Même si un Chinois consomme dix fois moins qu'un Américain et six fois moins qu'un Européen, Pékin est confrontée à une demande énergétique en explosion. Sa consommation a augmenté de 23% en 2002, 15% en 2003 et 2004 et 13% en 2005. La Chine est du même coup devenue l'un des pays où le rapport consommation d'énergie/unité de PIB est le plus mauvais au monde, en raison d'un gaspillage considérable.

Le XIe plan quinquennal dévoilé en mars vise à baisser de 20% à 30% la quantité d'énergie utilisée par unité de PIB entre 2005 et 2010. Pour ce faire, le gouvernement mise sur la conservation d'énergie, l'amélioration des infrastructures existantes, l'utilisation d'énergies renouvelables et le développement des énergies nucléaire, hydraulique et éolienne. La prise en compte récente des critères environnementaux a conforté Pékin dans sa volonté de diversification de son approvisionnement. L'hydraulique est ainsi devenue l'un des secteurs les plus ambitieux du plan.

Déjà première puissance hydroélectrique mondiale, la Chine veut faire progresser la part de l'hydraulique dans sa production d'électricité de 22,8% en 2005 avec 117 gigawatts (GW) installés à 30% en 2020 avec 200-240 GW. Pékin devra construire l'équivalent du barrage des Trois-Gorges tous les deux ans, soit un investissement annuel compris entre 16 et 28 milliards de francs. Le nucléaire enregistre aussi une importante impulsion. Sa part devrait croître de 1,3% en 2005 à 4% en 2020, pour une production qui passerait d'environ 7GW à 36 GW et un coût évalué entre 48 milliards de francs et 64 milliards. Pour récupérer son retard, la Chine a lancé à l'été 2004 un premier appel d'offres pour la construction de quatre centrales dites de «troisième génération» d'une puissance de 1000 MW.

Néanmoins, l'utilisation du charbon demeure prépondérante.

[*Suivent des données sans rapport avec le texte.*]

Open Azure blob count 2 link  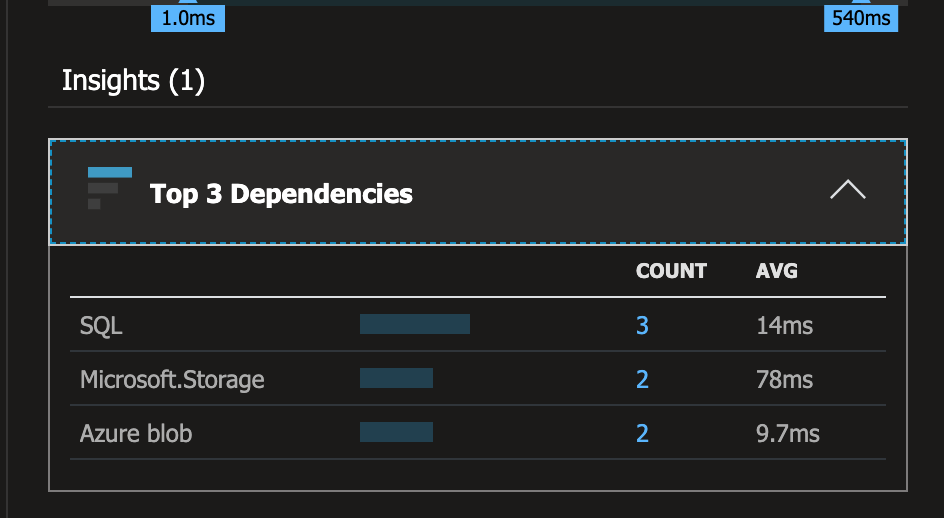click(642, 434)
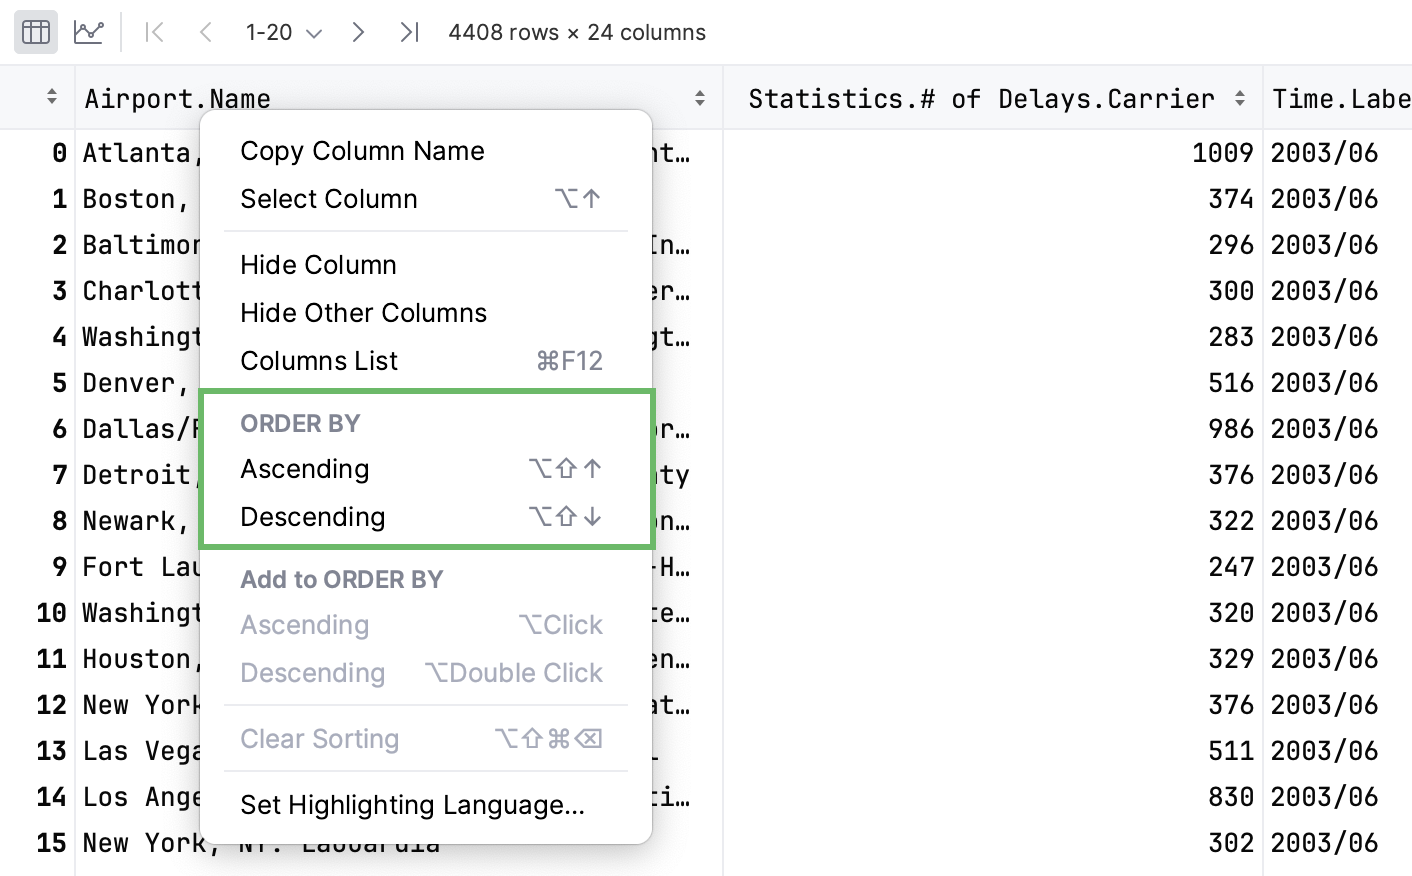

En 2003, il représentait 68% de la production nationale (contre 23% pour le pétrole, 5% pour l'hydraulique, 3% pour le gaz naturel) et les usines de charbon 75,8% de la puissance installée en 2005 avec 391 GW de capacité. Si les réserves exploitables sont estimées à une centaine d'années, les dégâts environnementaux sont considérables. Les autorités veulent donc réduire à 60% sa part du charbon dans la production totale d'énergie d'ici à 2020.

Un souci différent se pose pour le pétrole: les réserves chinoises ne sont pas inépuisables. Le pays importe chaque année au moins 40% du pétrole consommé. Ce chiffre devrait atteindre 63% à 70% d'ici à 2020. D'après les autorités, les réserves locales sont estimées à 61,9 milliards de tonnes, dont seulement 23,4 milliards ont été découvertes. D'où les tractations réalisées aux quatre coins du globe pour assurer l'approvisionnement de la Chine.